Ekspor Pasir Laut Legal" Apakah Untung? atau Malah Buntung?



Eka Ummu Ahnaf


Lagi-lagi pemerintah menuai banyak kritik akibat menerbitkan Peraturan Pemerintah (PP) No. 26 Tahun 2023 tentang pengelolaan sedimentasi di laut. Kebijakan ini diklaim sebagai upaya untuk menyelamatkan ekosistem laut. Jubir Kementrian Kelautan dan Perikanan, Wahyu Muryadi menjelaskan  sedimentasi laut menyebabkan alur laut dan biodiversitas laut terganggu serta bisa menyebabkan kedangkalan.


Tidak hanya itu, pemerintah juga mengklaim bahwa sedimentasi ini bisa menyebabkan double impact pertama keuntungan biota laut kedua keuntungan yang diperoleh negara. Dalam laporan bulan April 2022 Program Lingkungan Perserikatan Bangsa-Bangsa bahwa penggunaan sumber daya pasir meningkat hingga tiga kali lipat dalam 20 tahun terakhir. Angkanya bisa mencapai 50 miliar metrik ton diekstraksi tiap tahun. 


Namun dibalik potensi keuntungan tersebut tentu ada harga yang harus dibayar yaitu kerusakan ekosistem. Para ahli dan akademisi mengingatkan hal ini. Manajer Kampanye Pesisir dan Laut Wahana Indonesia (WALHI). Parid Ridwanuddin menyatakan bahwa hal ini beresiko mengurangi pulau-pulau kecil di Indonesia.
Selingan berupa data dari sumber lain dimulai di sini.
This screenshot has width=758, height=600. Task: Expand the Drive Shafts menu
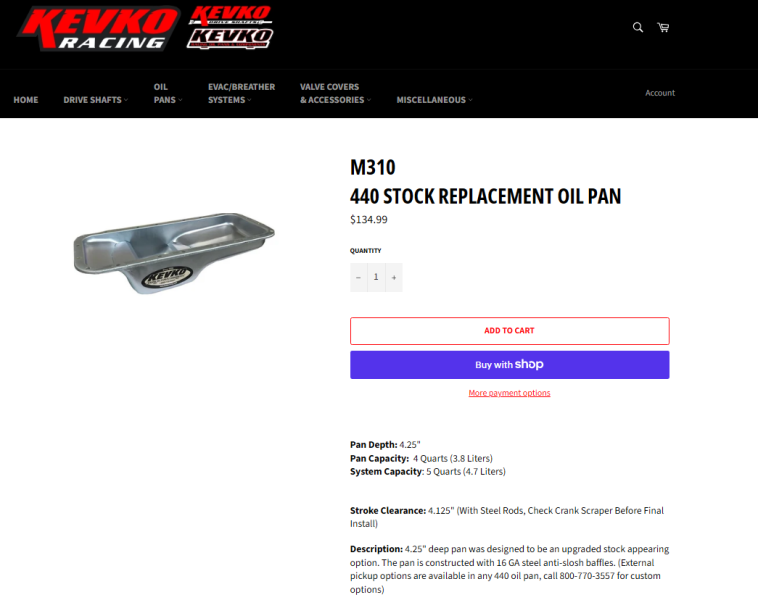(96, 100)

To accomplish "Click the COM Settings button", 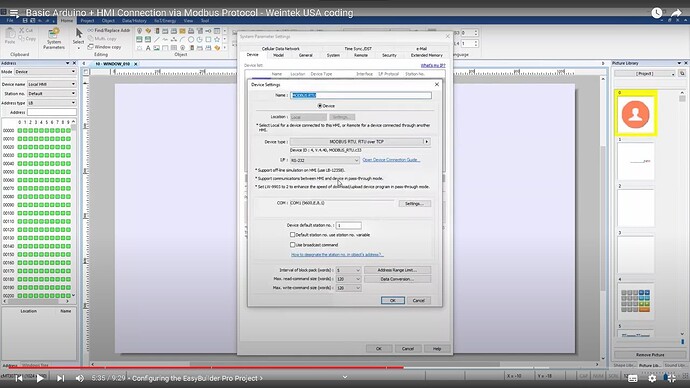I will point(414,204).
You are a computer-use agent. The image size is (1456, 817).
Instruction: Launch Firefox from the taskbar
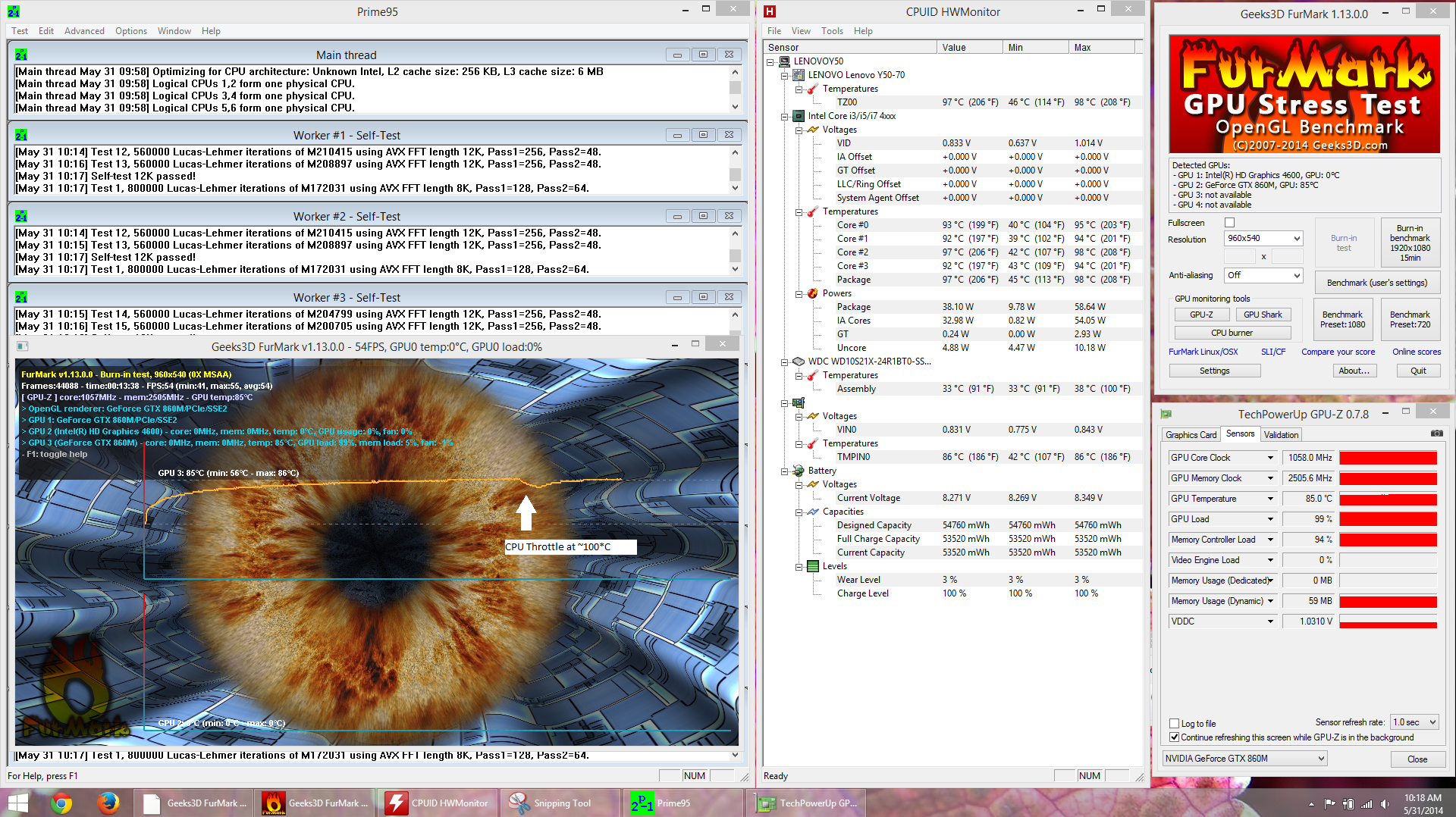[108, 803]
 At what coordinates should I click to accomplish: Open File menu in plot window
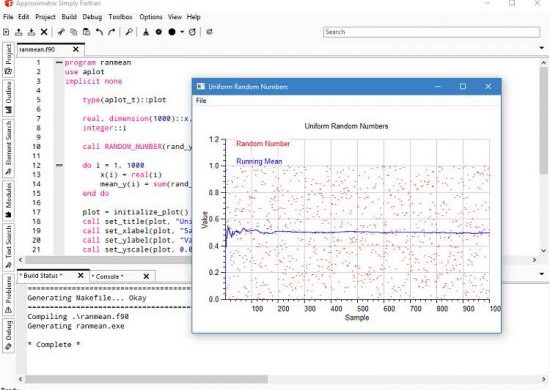point(201,101)
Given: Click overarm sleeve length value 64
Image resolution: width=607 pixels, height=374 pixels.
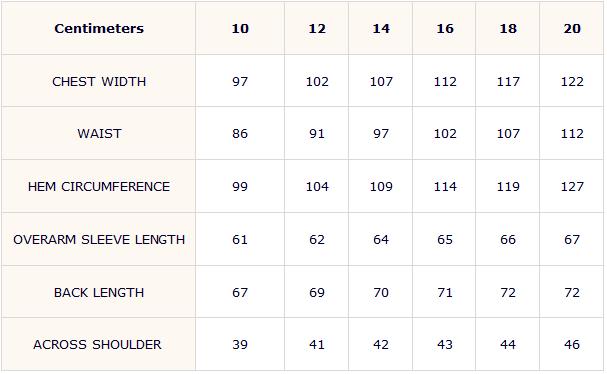Looking at the screenshot, I should coord(381,240).
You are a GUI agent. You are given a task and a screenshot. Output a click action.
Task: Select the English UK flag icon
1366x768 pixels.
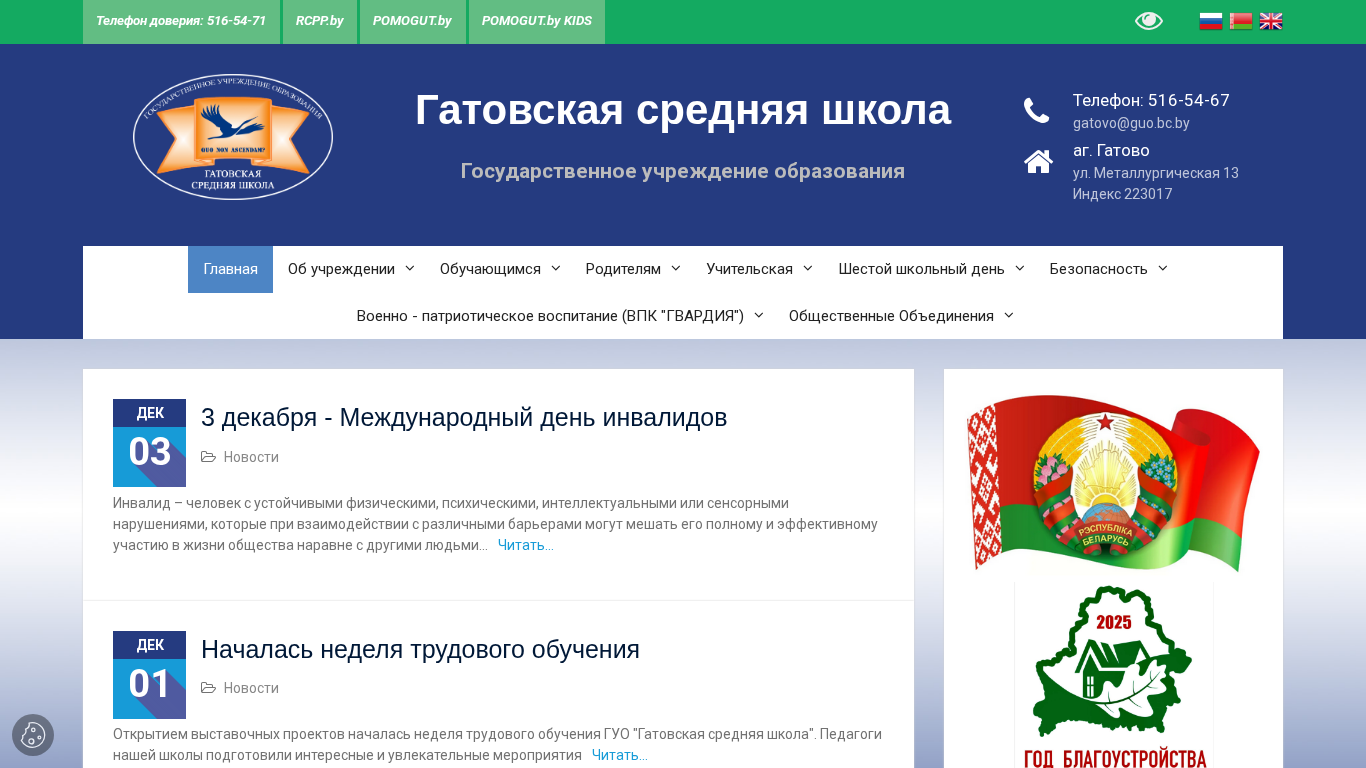click(x=1270, y=21)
Sebab sedimen bisa menyebabkan kerusakan ekosistem pantai sebab bisa menyebabkan Abrasi. Menurut catatan WALHI ada sekitar 20 pulau-pulau kecil di Riau, Maluku serta disekitar kepulauan lainnya yang sudah tenggelam. 


Dosen Fakultas Perikanan dan Ilmu Kelautan Universitas Sam Ratulangi, Rignolda Djamaludin menyatakan dia tidak bisa memahami kebijakan pemerintah tersebut. Pengerukan sedimen dengan menggunakan alat berat berefek merusak ekosistem laut. Begitu pula lingkungan disekitar laut tersebut. Kualitasnya akan menurun karena bahan-bahan alamiah yang dibutuhkan ekosistem akan hilang. 


Selain itu pengerukan sedimen mengubah kontur dan sedimen dasar perairan yang dipastikan akan mengubah dinamika oceanodemografinya apalagi pada wilayah yang pulaunya kecil. Mindset Kapitalisme yang mengedepankan keuntungan materi membuat pemerintah menjadi abai terhadap potensi kerugian ini. 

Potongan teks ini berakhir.